What makes this wine such a good deal is the fact that the grapes come from two Trimbach-owned parcels in the grands crus, Geisberg and Osterberg. Because the wine is a blend of the two, a grand cru vineyard name cannot be cited. The Trimbachs couldn’t care less. They’d rather you concentrate on the Cuvee Frederic Emile brand name.
This is flat-out great dry riesling, suffused with a steely, minerally fruit; bracing acidity; and a length that seemingly refuses to quit. A dry white wine like this can handle itself in any food setting, from sushi to steak. Ideally, the more age the wine has, the better. Great Alsatian rieslings such as this really only come into their own 10 years after the vintage. Because Alsace’s rieslings are still undervalued you can come across an occasional older bottle, often selling at the original (cheap) asking price. If you see one, grab it.
Currently on the shelves is the 1999 Cuvee Frederic Emile, which delivered a superb performance: ripe, intense, and beautifully balanced. Tasty as it is now, it really will do nothing but amplify in flavor and depth with additional cellaring. You would be well advised to buy multiple bottles and stow them in a cool place for a few more years, if it’s at all possible. $35.
A word to the wise: The 1999 vintage will soon be replaced with the just arriving 2000 vintage. It too is lovely, but it will be about 10 bucks a bottle more.
KING ESTATE “DOMAINE” PINOT GRIS 2003
A decade ago I predicted that pinot gris would be the next “big white.” I was correct (for once), but I was wrong on two counts: It didn’t happen as quickly as I predicted it would, and it didn’t happen under the name pinot gris. Instead, success came under the Italian name pinot grigio, fueled by the immense success of Santa Margherita pinot grigio, a best-selling, if bland, Italian import.
Today, pinot gris/pinot grigio is indeed a “big white.” In this country the biggest producer is Oregon, which to its credit ardently pursued pinot gris long before the Santa Margherita phenomenon.

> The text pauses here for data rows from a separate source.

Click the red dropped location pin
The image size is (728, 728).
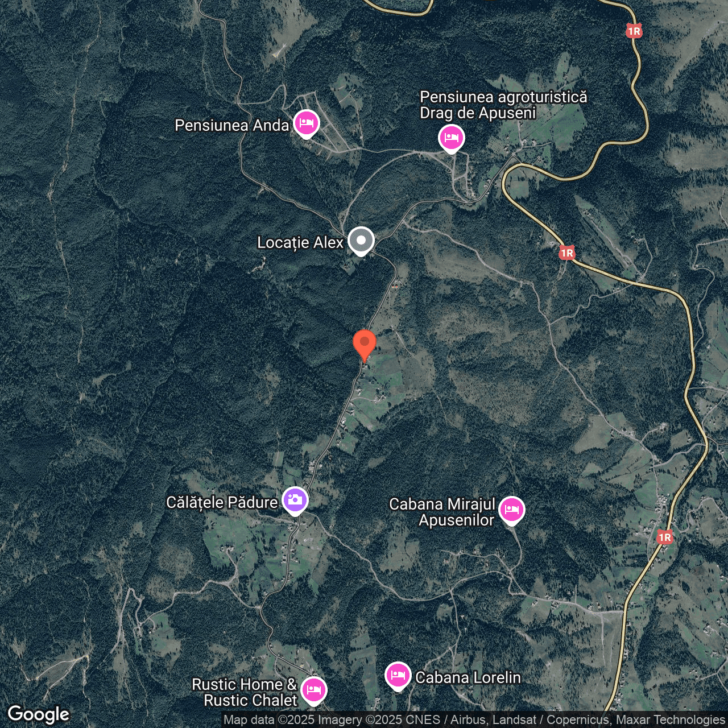pos(365,345)
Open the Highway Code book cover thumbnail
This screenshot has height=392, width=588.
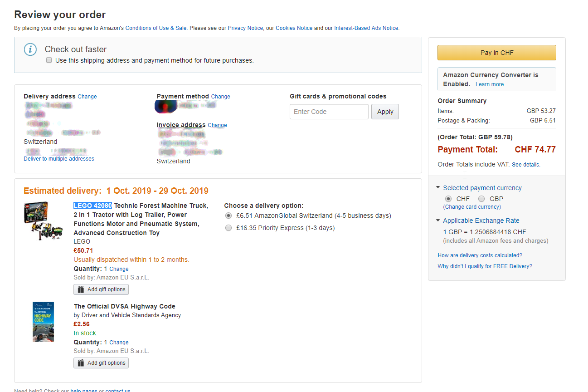(43, 322)
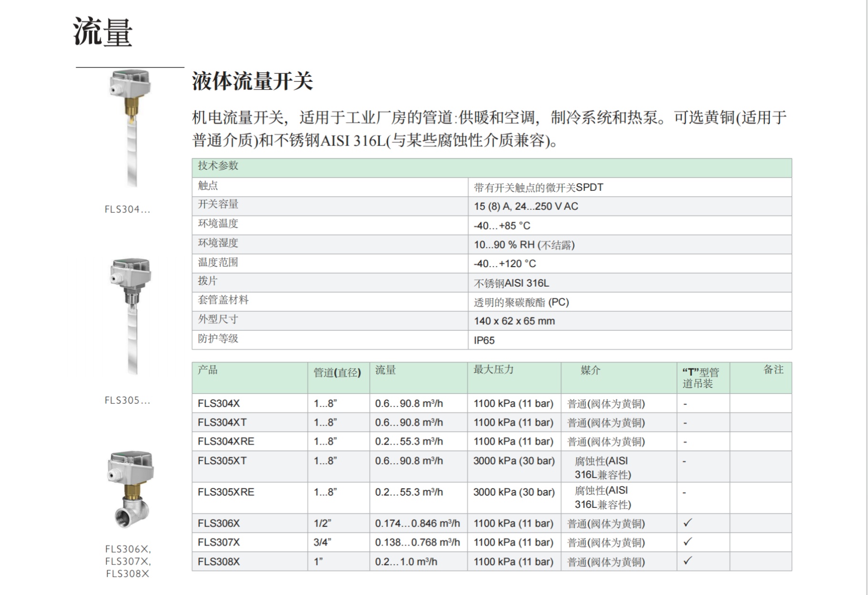Click the 技术参数 table header
This screenshot has width=868, height=595.
[x=218, y=166]
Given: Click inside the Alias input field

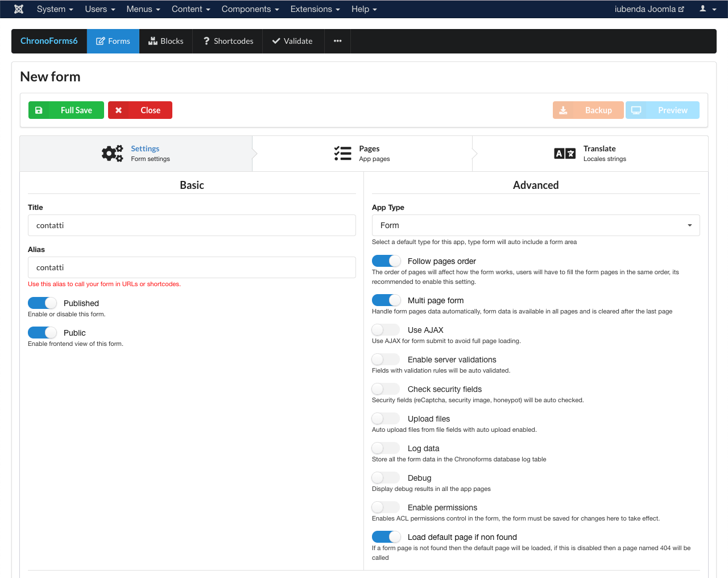Looking at the screenshot, I should tap(192, 267).
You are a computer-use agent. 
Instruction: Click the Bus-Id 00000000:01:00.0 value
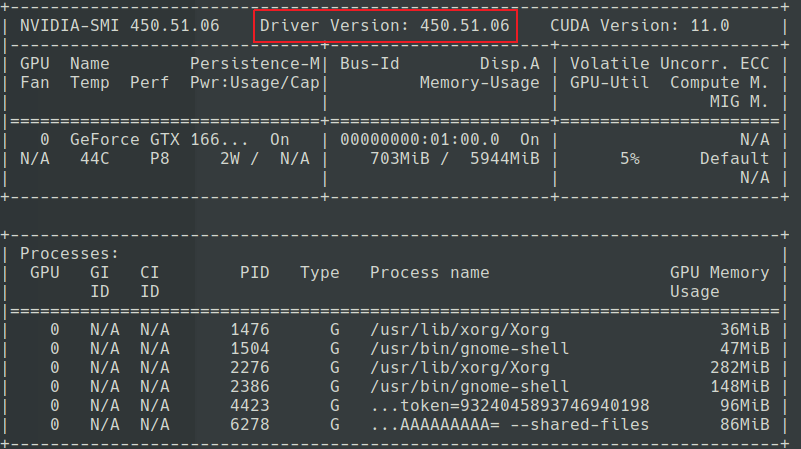pos(420,139)
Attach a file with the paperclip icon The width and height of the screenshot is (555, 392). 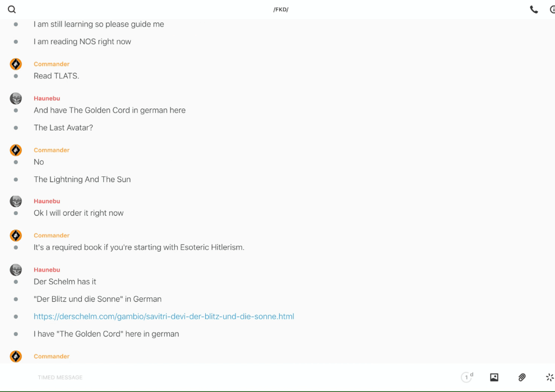coord(522,377)
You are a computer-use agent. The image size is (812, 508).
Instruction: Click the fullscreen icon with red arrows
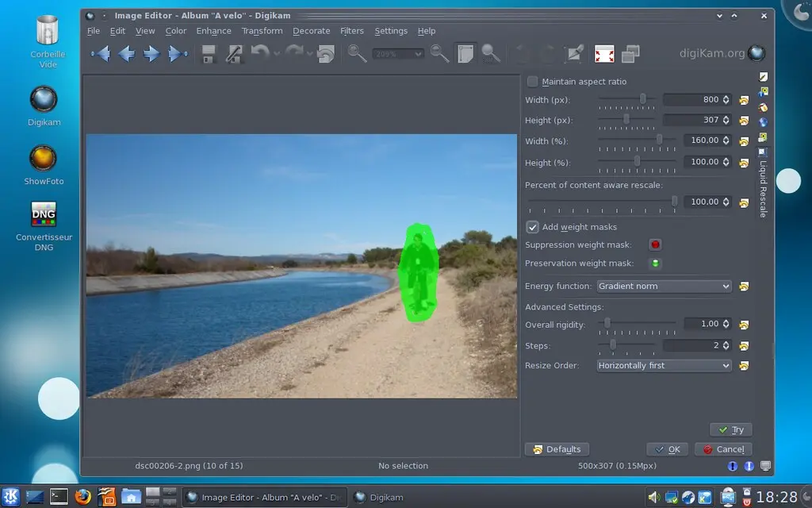[x=604, y=54]
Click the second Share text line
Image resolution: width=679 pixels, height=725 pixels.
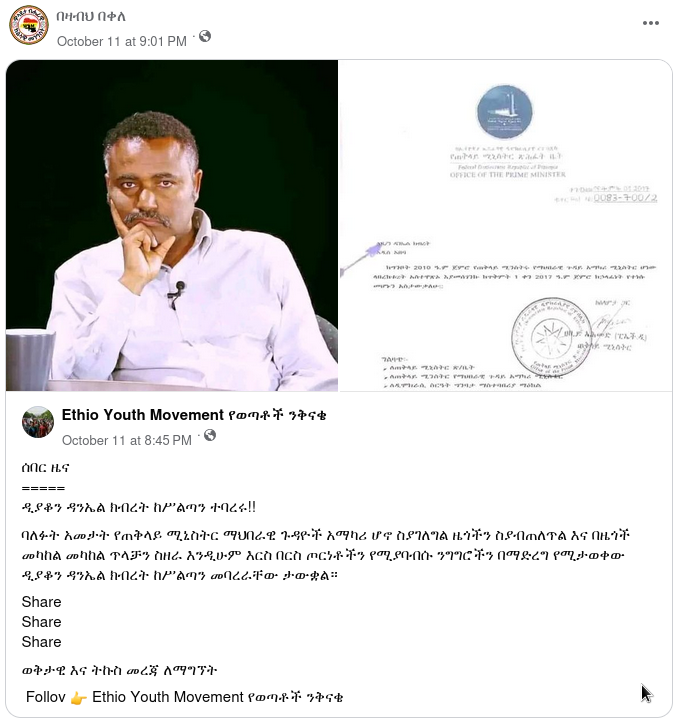tap(42, 622)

Oregon’s strict labeling regulations prohibits using the name pinot grigio, which now hamstrings its growers. (Ital ian restaurants want labels that say pinot grigio.)
Unfortunately, too many pinot gris bottlings – never mind whether from Italy, Oregon, California, Germany, or Alsace – are bland, watery affairs. A great pinot gris should be dense, rich, utterly dry, and offer a lip-smacking texture. Too many Oregon bottlings, to say nothing of the Italian versions, are overly light, thin, and flavorless. They’re “food friendly,” insist the producers, which conveniently allows them to reap high, lucrative vineyard yields resulting in characterless, bland grapes.
So you can imagine my surprise when I tasted Oregon’s King Estate first-ever “Domaine” bottling of pinot gris, drawn exclusively from King Estate’s own organically grown 250 vineyard acres in the southern Willamette Valley. Here, finally, is Oregon pinot gris as it should be: marvelously dense, rich, and succulent, offering headspinning whiffs of mandarin orange, melons, hay, and stones all deftly delivered with the just the right amount of balancing acidity. Oregon’s 2003 vintage was unusually warm, which pinot gris likes just fine.
This is superb pinot gris, indeed one of the best American bottlings yet produced. It has the finesse, balance, and complexity that distinguish fine wine from ordinary. Try this intense dry white wine with anything from a seafood stew to braised beef and you’ll see just how dimensional and big-scale it is. This is well worth the $20 (to be upped to $25 early next year) asking price.